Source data
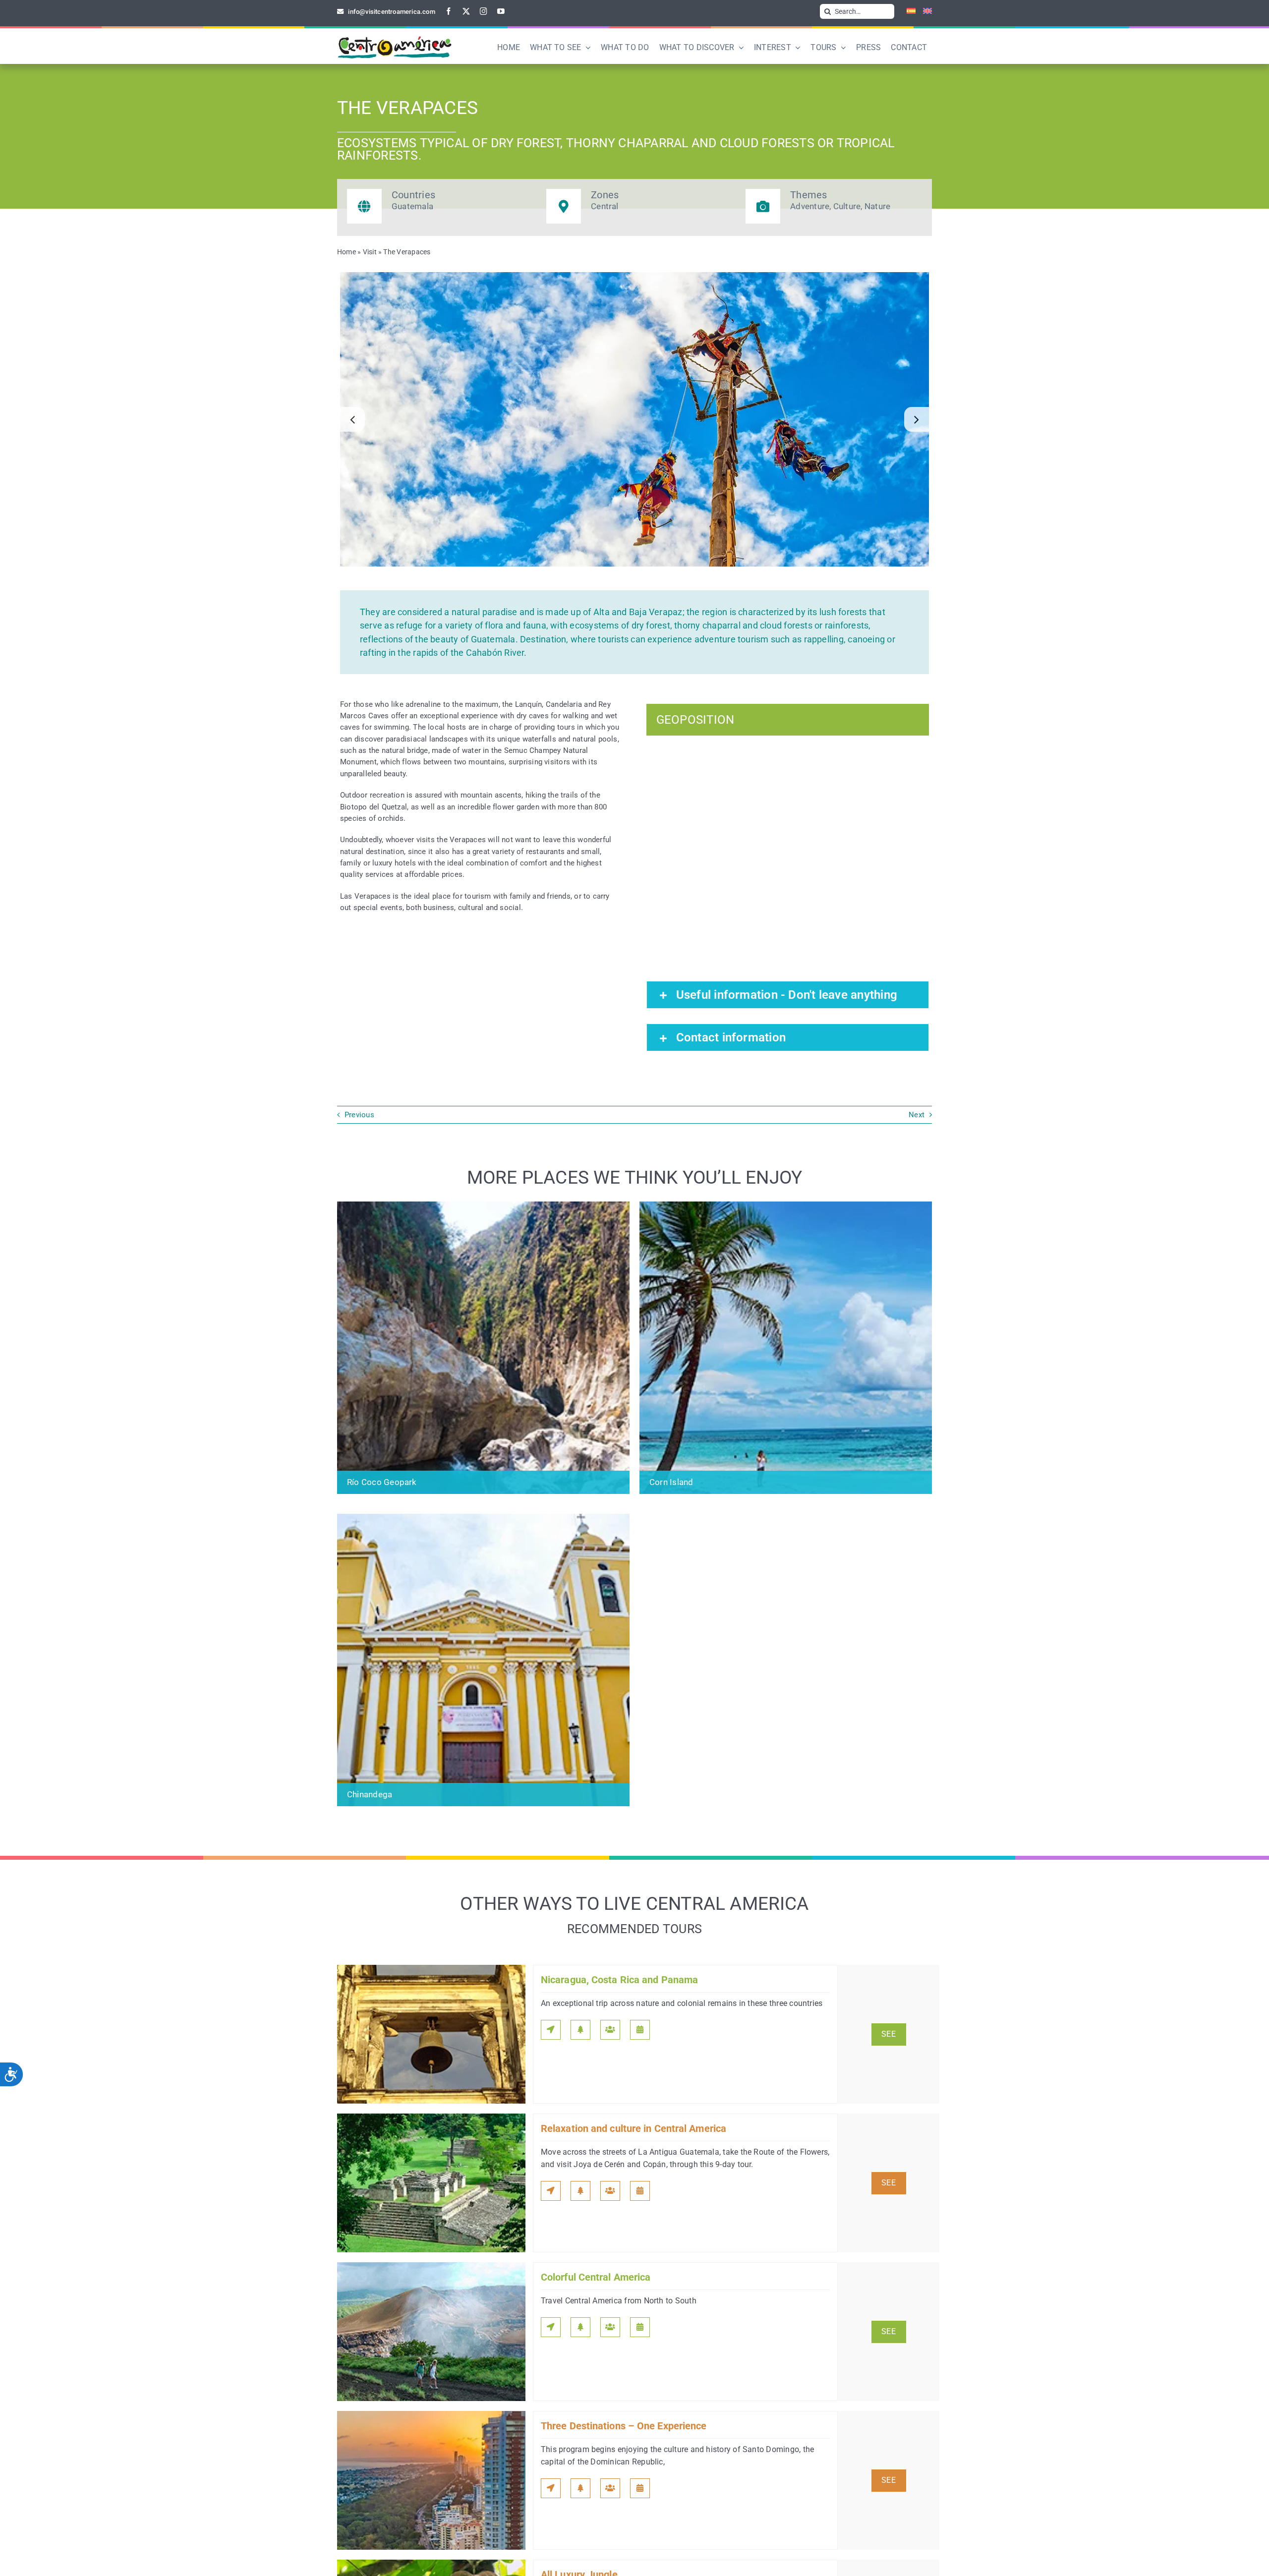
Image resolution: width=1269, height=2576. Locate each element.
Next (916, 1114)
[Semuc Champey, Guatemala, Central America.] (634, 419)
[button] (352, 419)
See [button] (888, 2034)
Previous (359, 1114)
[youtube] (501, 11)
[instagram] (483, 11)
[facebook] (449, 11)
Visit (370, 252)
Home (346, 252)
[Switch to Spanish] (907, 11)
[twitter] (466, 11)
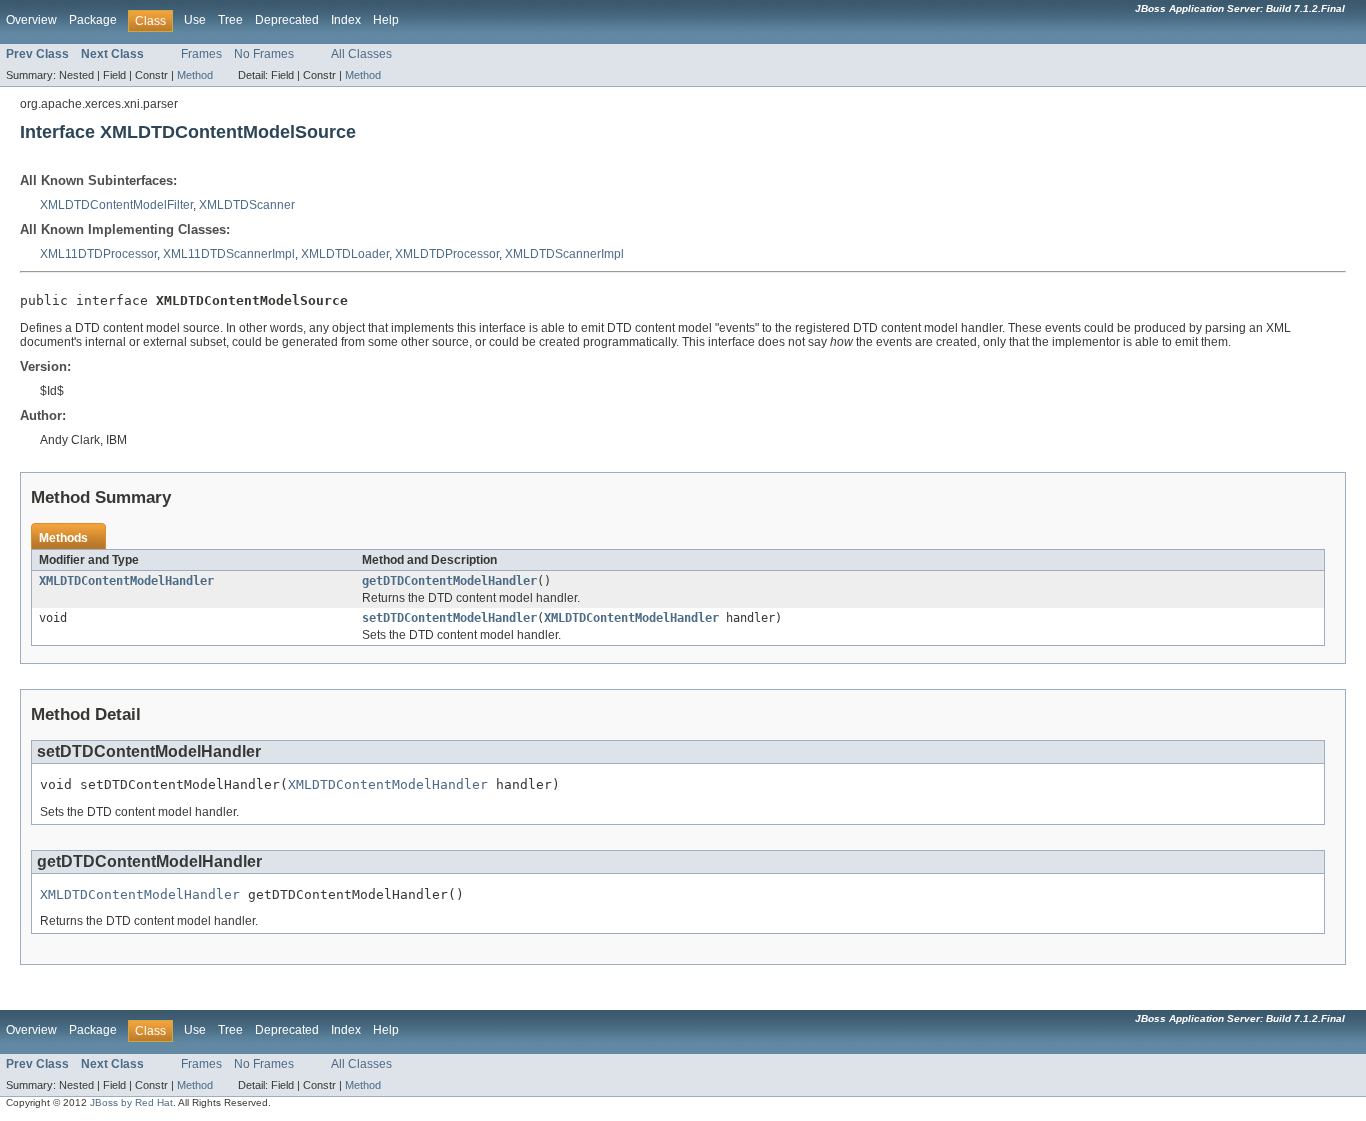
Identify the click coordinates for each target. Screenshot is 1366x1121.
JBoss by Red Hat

__DIRECTIONS FOR THIS TASK__. Reproduce the lines above exactly, please, but not the pictures in them.

__ANSWER FOR THIS EXERCISE__.
Image resolution: width=1269, height=2576. Locate each element.
Next (916, 1114)
[Semuc Champey, Guatemala, Central America.] (634, 419)
[button] (352, 419)
See [button] (888, 2034)
Previous (359, 1114)
[youtube] (501, 11)
[instagram] (483, 11)
[facebook] (449, 11)
Visit (370, 252)
Home (346, 252)
[Switch to Spanish] (907, 11)
[twitter] (466, 11)
Identify the click coordinates for each target. Screenshot is 1366x1121.
JBoss by Red Hat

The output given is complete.